In summary, if the property is held as Joint Tenants there is a presumption that the property is owned equally between the parties. When the property is owned in this way an automatic Right of Survivorship also applies whereby in the event of one of the joint owners dying, their half share in the property will pass automatically to the other joint owner. The Right of Survivorship applies whether or not the parties have made a will.

Tenants in Common

On the other hand, if a property is held by the purchasers as Tenants in Common the parties may own the property in equal or unequal shares. For example, when the property is purchased, one owner could own a larger share than the other to reflect their larger contribution to the purchase price. When the property is owned in this way, there is no Right of Survivorship. In the event that one of the joint owners die their share in the property would pass in accordance with their will or if they have not made a will, the intestacy rules.

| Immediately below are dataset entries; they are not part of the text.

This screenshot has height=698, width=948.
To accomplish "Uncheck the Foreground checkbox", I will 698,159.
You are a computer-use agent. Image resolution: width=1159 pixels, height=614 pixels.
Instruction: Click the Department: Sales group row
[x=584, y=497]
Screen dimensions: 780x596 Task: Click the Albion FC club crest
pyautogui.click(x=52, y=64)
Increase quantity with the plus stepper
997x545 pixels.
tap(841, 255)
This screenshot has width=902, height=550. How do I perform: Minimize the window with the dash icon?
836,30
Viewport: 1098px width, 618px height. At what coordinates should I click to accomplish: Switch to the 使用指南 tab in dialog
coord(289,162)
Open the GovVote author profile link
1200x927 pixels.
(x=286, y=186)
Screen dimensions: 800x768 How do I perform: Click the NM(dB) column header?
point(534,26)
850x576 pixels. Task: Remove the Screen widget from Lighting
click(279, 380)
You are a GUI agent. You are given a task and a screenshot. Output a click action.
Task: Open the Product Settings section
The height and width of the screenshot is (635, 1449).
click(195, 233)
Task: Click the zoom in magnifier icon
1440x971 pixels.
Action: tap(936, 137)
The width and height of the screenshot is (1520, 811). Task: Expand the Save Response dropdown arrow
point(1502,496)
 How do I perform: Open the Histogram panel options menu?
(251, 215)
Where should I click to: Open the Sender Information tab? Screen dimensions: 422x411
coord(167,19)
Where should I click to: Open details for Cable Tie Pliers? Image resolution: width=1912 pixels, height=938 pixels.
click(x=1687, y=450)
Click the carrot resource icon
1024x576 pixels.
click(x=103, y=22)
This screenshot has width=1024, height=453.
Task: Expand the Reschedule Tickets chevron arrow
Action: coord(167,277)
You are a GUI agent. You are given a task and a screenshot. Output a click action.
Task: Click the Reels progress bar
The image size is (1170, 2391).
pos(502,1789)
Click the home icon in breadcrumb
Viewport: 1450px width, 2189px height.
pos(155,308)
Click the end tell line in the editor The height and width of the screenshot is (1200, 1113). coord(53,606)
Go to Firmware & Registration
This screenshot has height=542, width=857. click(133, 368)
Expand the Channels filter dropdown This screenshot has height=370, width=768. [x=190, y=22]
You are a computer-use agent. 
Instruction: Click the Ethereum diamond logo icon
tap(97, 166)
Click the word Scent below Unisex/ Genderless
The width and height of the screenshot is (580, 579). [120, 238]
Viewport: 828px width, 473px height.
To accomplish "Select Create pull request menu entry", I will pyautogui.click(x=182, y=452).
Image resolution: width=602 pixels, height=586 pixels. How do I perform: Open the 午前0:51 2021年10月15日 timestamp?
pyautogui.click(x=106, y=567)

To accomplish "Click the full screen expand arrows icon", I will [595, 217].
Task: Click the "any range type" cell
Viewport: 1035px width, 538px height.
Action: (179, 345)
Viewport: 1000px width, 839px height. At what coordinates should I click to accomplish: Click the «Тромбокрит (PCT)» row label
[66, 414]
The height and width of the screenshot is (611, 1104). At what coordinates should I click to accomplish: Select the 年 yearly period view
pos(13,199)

Joint Tenants or Tenants in Common?

When buying a property it is the duty of a conveyancing solicitor to discuss with the purchasers how they would like to own the property together. If the parties are in agreement and intend for the property to be owned solely by one party when the other dies then it is suitable for them to own the property as Joint Tenants. However if they have expressed the wish that they would like their share in the property to pass to somebody else by way of their will or intestacy, they will be advised to purchase the property as Tenants in Common. The conveyancing solicitor may then discuss a Declaration of Trust to be prepared which will confirm the shares that each party will own.

Severance of Tenancy

If a property is owned as Joint Tenants, it might be that the parties decide to or it becomes necessary to sever the Joint Tenancy and instead own the property as Tenants in Common. If a tenancy is severed the parties will remain to own the property together but will each have a share to dispose of as they wish without there being an automatic Right of Survivorship.

Wills and Severance of Tenancy

When you go to see a solicitor about making a will they will discuss your circumstances with you including your assets, family circumstances and your last wishes amongst other matters. As part of this information gathering process the will drafting solicitor will then check how any joint property is held to ensure that they are capable of being disposed of as you wish in your will.

By way of example, you and your sibling own a property together equally as Joint Tenants and you have both recently decided that instead of each other automatically receiving the other’s equal share in the property, you intend for your respective partners to inherit your share as per your Wills. Your wishes for your partners to inherit your share in the property would not be achievable whilst the property is held as Joint Tenants because the automatic Right of Survivorship would mean that your shares automatically transfers to each other despite the wishes in your will. The solicitor drafting your will would therefore explain that a severance of tenancy is required in order for your wishes to be achieved. This will stop the property being held as Joint Tenants and instead become an ownership in Tenants in Common.

There has been an increase in severances of Joint Tenancies in second marriages as it is becoming more likely that at least one spouse if not both have children from a first marriage and their wishes are to leave their share in the property to their respective families.

What if the Will does not work properly because the solicitor did not check how the property was held?

As a potential beneficiary who has lost out on a share of a property despite the intentions of the deceased to leave it to you, you may have a claim as a disappointed beneficiary against either:

  1. a solicitor if there is evidence that the deceased took legal advice from a solicitor in respect of the preparation and drafting of their Will; or
  2. the surviving tenants if it can be shown that there was a mutual agreement or a course of dealing sufficient to evidence that it was intended by the tenants that the property was intended to be held as tenants in common.

Whether a claim can be bought and against whom will depend on all of the facts and circumstances which will require investigation. Do not hesitate to seek legal advice regarding these types of negligence claims as there are strict time limits in which you are required to bring your claim.

Scenarios

The two scenarios below explain the situation that a beneficiary, and from experience, frequently an adult, minor child or grandchild, may find themselves in if advice is not sought and given to the deceased about the ownership of property and the effect of types of ownership when making a Will.

Case A:

A daughter found herself disappointed that her father’s property had entirely passed to her father’s second wife despite the fact that it was his intention that the property should be inherited in equal shares by both his daughter and his second wife.

The Will had provided that the property should be left in equal shares; however the property was owned as joint tenants by her father and his second wife and as a result of the ownership as joint tenants, the property automatically transferred to the wife under the rules of survivorship.

Case B:

A mother had intended to leave her property and its benefit equally between her four children upon her death. At the time of drafting her will in which she had expressed that her property was to be split equally between her 4 children and in the event that they did not survive their descendants, she also instructed the solicitors to arrange for the property to be transferred into the names of herself and her four children. The property ownership was recorded as joint tenants. Two of her children died and the families of these two children were disappointed to find out that the provisions in the Will did not include the property as this has passed to the remaining living children under the rules of survivorship.

It is now not unusual for people to divorce and remarry and for families to be extended well beyond the historic norm of 2 adults and 2 children. It is now perhaps more important than ever that the ownership of property is understood and checked to make sure that the ultimate beneficiaries of property are those that the deceased intended for and not those prescribed by a rule of law.